For pointing out one of the facts conceded by that of Fox’s resignation, namely the treasonable relationship of 80 per cent of Conservative MPs, including David Cameron, to the State of Israel in general and to its ruling racist Far Right in particular, I was removed from Telegraph Blogs and branded insane by that website’s Editor, as much proof as one could possibly want that editorial control over the ostensible voice of Tory Britain is in reality exercised by that foreign and largely hostile State in general, and by that fanatically anti-British Far Right in particular. That is without even mentioning the Murdoch media.

Back in the days when New Labour was led by Tony Blair and the Conservative Party by Michael Howard, deeply disillusioned former Cabinet Ministers from both sides implored me not to write, even in jest, that our most unaccomplished 16-year-olds should be conscripted directly into the Israeli Defence Force, on the grounds that “if the wrong person reads that, then it will happen”. They were not joking. I was later informed that, entirely independently, something very near to that scheme had been seriously considered within the Blair inner circle.
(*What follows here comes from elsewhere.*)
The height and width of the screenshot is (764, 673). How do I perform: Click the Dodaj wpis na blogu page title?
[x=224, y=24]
That was how far beyond satire things had moved in the last days of Tony Blair.

If the Balfour Declaration gave us legal or moral obligations to the Jews in respect of Palestine, then it also gave us legal and moral obligations to the other inhabitants of that Mandated Territory. Those obligations still obtain. And if we are finally to make good Balfour’s promise to defend “the civil and religious rights of existing non-Jewish communities in Palestine”, then are we also finally to make good his promise to defend “the rights and political status enjoyed by Jews in any other country”? That status is now and increasingly no less “prejudiced”, and for the same reason.
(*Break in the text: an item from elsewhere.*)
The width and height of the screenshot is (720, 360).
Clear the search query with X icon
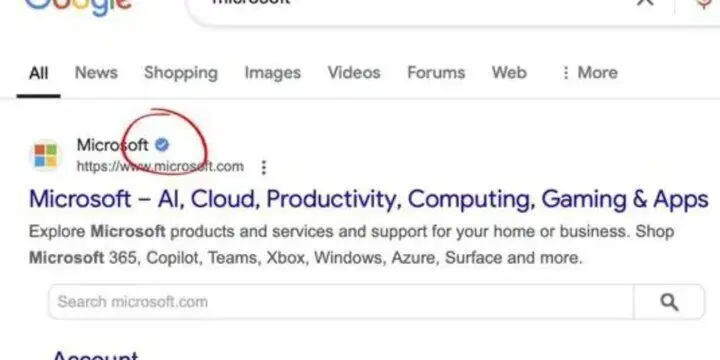(x=645, y=3)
Meanwhile, Israel needs to move to very extensive devolution to the very local level, Jewish or Arab, religious or secular, Muslim or Christian, and so forth. She needs three parliamentary chambers, each about one third of the size of the present one, with one for the ultra-Orthodox, one for the Arabs, and one for everyone else, the ultra-Orthodox and the Arab being already identified in law because of their arrangements in relation to military service. All legislation would require the approval of all three chambers. Each chamber would elect a Co-President, all three of whom would have to approve all legislation and senior appointments, as well as performing ceremonial duties.
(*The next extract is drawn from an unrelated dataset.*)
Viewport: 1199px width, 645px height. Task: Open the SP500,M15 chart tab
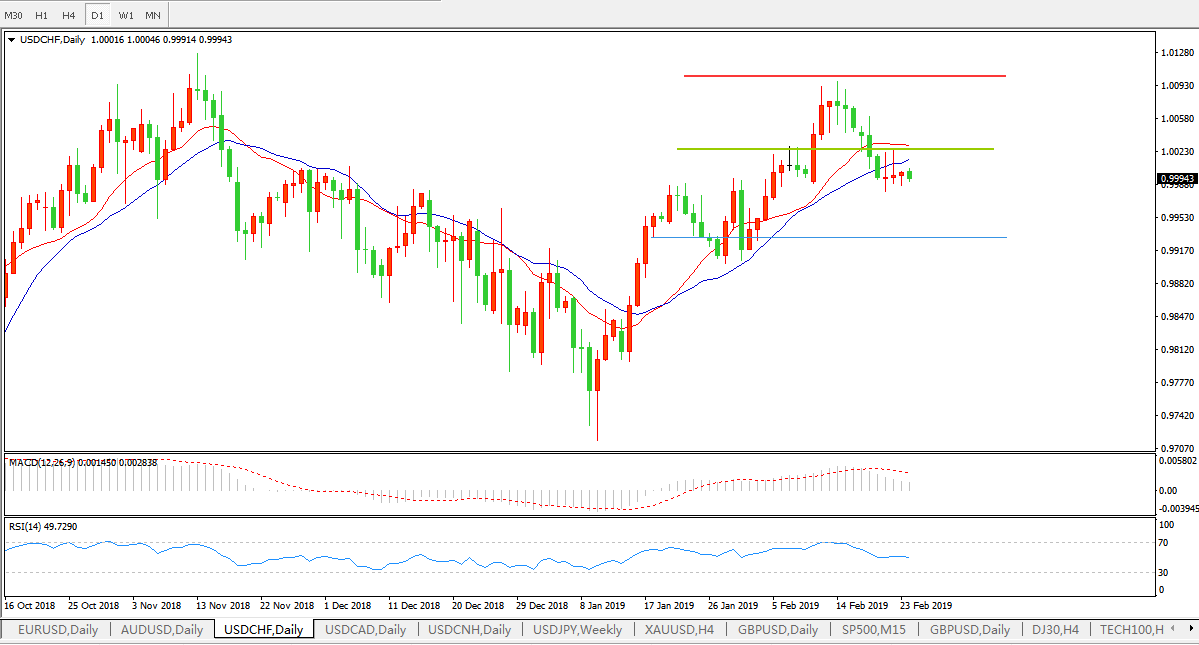[874, 630]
Each chamber would be guaranteed a Minister in each department and at least a quarter of Cabinet posts. Yiddish would be recognised as an official language, the
quid pro quo for recognising all the many currently unrecognised villages in the Galilee and the Negev. The alliance necessary to pull this off would take an awful lot of effort. But two peoples facing nothing less than denaturalisation could very well be prepared to make that amount of effort. The other lot should have had more children, or bothered to move there from places like London and New York. But they did not.